• WHAT NEEDS TO BE DONE: The required answer is an exact copy of every entry underneath.

Collected data entries:

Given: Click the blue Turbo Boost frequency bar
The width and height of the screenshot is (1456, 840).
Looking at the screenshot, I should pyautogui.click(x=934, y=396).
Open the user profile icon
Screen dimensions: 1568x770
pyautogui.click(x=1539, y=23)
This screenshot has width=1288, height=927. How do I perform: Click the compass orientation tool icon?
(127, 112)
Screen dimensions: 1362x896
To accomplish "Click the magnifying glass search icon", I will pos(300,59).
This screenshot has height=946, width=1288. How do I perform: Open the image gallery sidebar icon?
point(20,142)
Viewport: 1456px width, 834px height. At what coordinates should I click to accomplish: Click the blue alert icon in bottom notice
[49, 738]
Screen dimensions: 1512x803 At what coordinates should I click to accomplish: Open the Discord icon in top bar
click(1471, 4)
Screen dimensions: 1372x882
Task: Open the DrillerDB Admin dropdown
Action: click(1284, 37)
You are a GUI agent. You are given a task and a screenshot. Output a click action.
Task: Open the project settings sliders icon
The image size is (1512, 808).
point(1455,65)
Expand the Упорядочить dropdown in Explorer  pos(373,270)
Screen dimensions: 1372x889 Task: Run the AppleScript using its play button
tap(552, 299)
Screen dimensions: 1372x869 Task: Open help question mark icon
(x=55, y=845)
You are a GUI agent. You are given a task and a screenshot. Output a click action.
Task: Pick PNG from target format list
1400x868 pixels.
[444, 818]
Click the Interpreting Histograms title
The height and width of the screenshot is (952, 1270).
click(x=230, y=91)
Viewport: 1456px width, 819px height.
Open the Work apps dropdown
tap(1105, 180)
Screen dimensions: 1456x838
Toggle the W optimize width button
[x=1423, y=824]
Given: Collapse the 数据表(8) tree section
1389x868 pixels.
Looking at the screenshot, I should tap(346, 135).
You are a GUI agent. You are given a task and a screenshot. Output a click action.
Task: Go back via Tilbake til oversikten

• RESULT OF THIS EXERCISE:
Given: Click the blue Turbo Boost frequency bar
The width and height of the screenshot is (1456, 840).
Looking at the screenshot, I should pyautogui.click(x=934, y=396).
Open the user profile icon
Screen dimensions: 1568x770
pyautogui.click(x=1539, y=23)
This screenshot has width=1288, height=927. How do I perform: Click the compass orientation tool icon?
(127, 112)
Screen dimensions: 1362x896
To accomplish "Click the magnifying glass search icon", I will pos(300,59).
This screenshot has height=946, width=1288. How do I perform: Open the image gallery sidebar icon?
point(20,142)
Viewport: 1456px width, 834px height. At what coordinates should I click to accomplish: Click the blue alert icon in bottom notice
[49, 738]
Screen dimensions: 1512x803 At what coordinates should I click to accomplish: Open the Discord icon in top bar
click(1471, 4)
Screen dimensions: 1372x882
Task: Open the DrillerDB Admin dropdown
Action: click(1284, 37)
You are a GUI agent. You are given a task and a screenshot. Output a click action.
Task: Open the project settings sliders icon
The image size is (1512, 808).
point(1455,65)
Expand the Упорядочить dropdown in Explorer  pos(373,270)
Screen dimensions: 1372x889 Task: Run the AppleScript using its play button
tap(552, 299)
Screen dimensions: 1372x869 Task: Open help question mark icon
(x=55, y=845)
You are a GUI agent. You are given a task and a screenshot. Output a click action.
Task: Pick PNG from target format list
1400x868 pixels.
[444, 818]
Click the Interpreting Histograms title
The height and width of the screenshot is (952, 1270).
click(x=230, y=91)
Viewport: 1456px width, 819px height.
Open the Work apps dropdown
tap(1105, 180)
Screen dimensions: 1456x838
Toggle the W optimize width button
[x=1423, y=824]
Given: Collapse the 数据表(8) tree section
1389x868 pixels.
Looking at the screenshot, I should tap(346, 135).
You are a GUI agent. You are given a task and a screenshot. Output a click action.
Task: Go back via Tilbake til oversikten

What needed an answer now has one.